**Task inputs:**
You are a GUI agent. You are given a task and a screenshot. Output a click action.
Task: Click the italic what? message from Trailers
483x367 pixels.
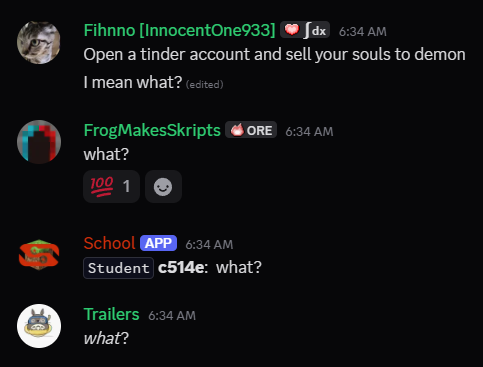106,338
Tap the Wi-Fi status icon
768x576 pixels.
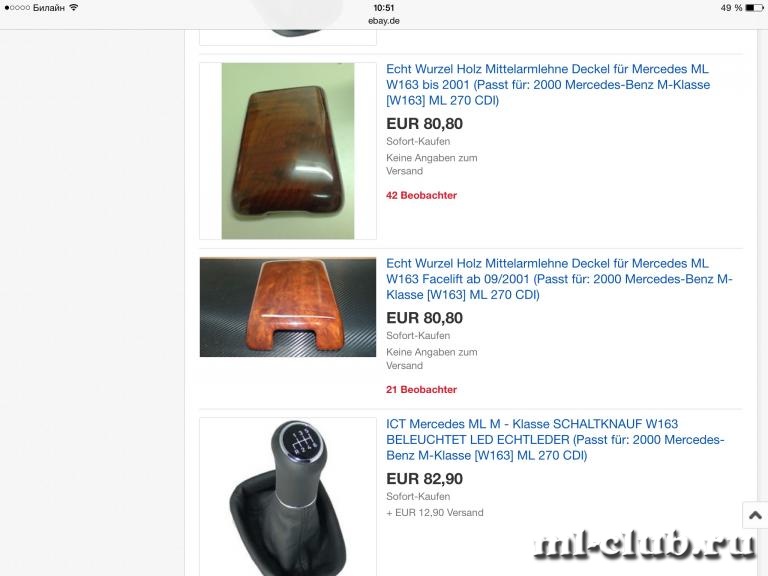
==
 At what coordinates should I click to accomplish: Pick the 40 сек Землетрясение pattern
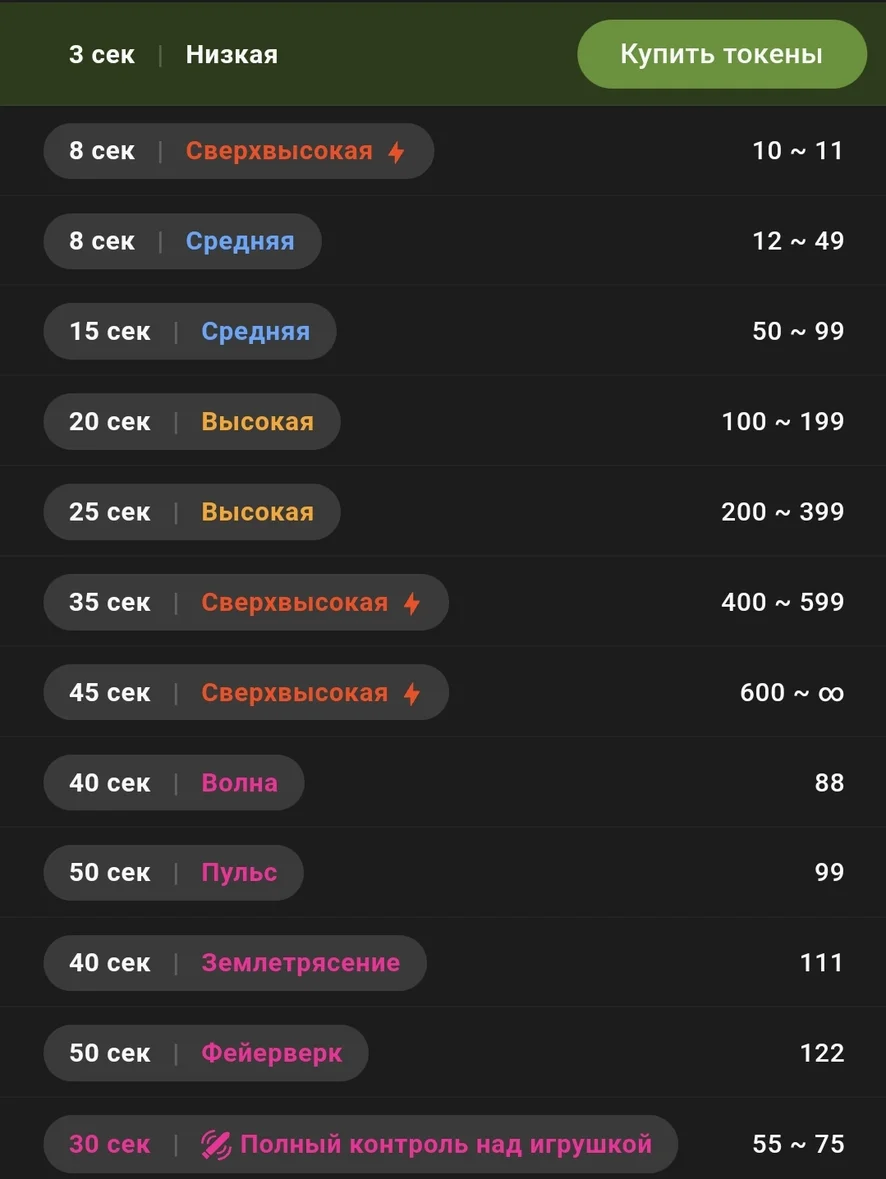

**Problem to work on:**
Return only the stretch above from the line containing "You are a GUI" through the line containing "768x576 pixels.", word for word and without pictures.

**Finished exercise:**
You are a GUI agent. You are given a task and a screenshot. Output a click action.
Task: Click the italic what? message from Trailers
483x367 pixels.
106,338
Tap the Wi-Fi status icon
768x576 pixels.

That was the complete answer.